Although one embodiment of the present invention has been described above, various different embodiments can be easily constructed without departing from the spirit of the present invention. The present invention is not limited to the embodiments.

(Effects of the Invention) As explained above, the present invention can significantly shorten the time required for inverse and forward conversion operations of data used for trajectory control during palletizing execution, reduce palletizing processing time, and reduce calculation results. It is possible to provide a robot control device that can reduce the load on the CPU during execution according to the capacity of the area that stores the robot.

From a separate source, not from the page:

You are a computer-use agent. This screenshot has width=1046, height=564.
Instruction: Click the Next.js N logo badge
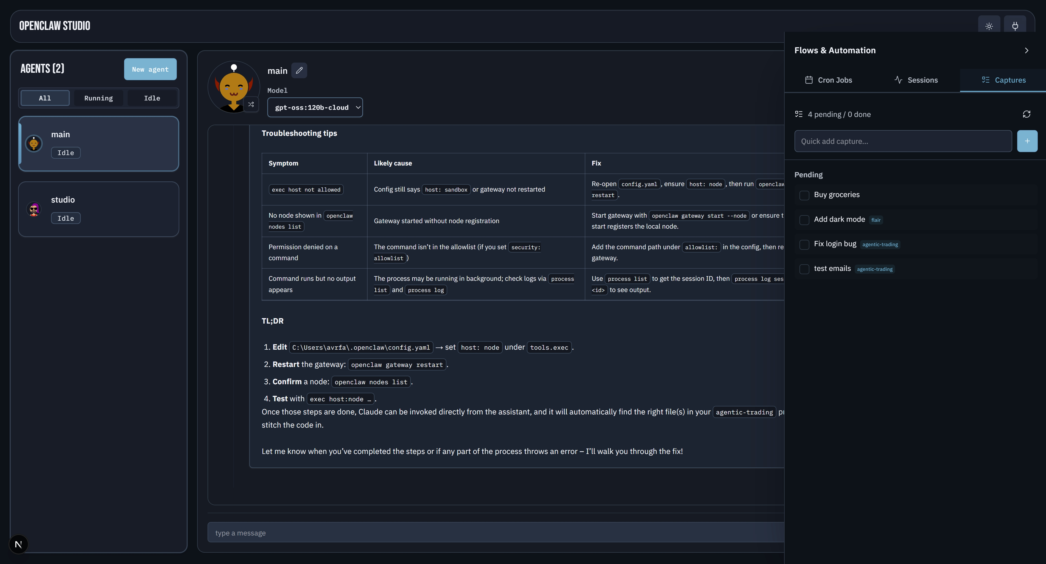tap(18, 544)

[Brief explanation of drawings]

FIG. 1 is a schematic block diagram of a robot control device applied to the present invention, FIG. 2 is an overview diagram showing an example of a robot controlled by the device of the present invention, and FIGS. 3(a) and (b) are FIGS. 4 to 6, which are explanatory diagrams showing examples of operation patterns in the present invention, are diagrams for explaining normal palletizing operations. 1...CPU, 2...ROM, 3...RAM, 4
...110.5...Power electrical panel, 6...Servo control circuit, 7...Address/data bus, 8...Servo motor, 9...Current transformer, 10...Speed detection Vessel, 11.
...Position detector.

Claims (1)

[Claims] In a robot control device having a palletizing function that causes a robot hand to stack or unload workpieces at multiple locations determined based on taught data,
A first storage means for storing each axis command pulse value of the robot at a specific operating point as forward conversion data using the robot working coordinate system, and a first storage means for storing the data necessary for control at the operating point where trajectory control is executed. a second storage means for storing data as data; a third storage means for storing a processing code at each operating point; and a forward transformation stored in the first and second storage means when the processing code is read. 1. A robot control device comprising: control means for controlling the position and posture of a robot hand at each operating point based on data.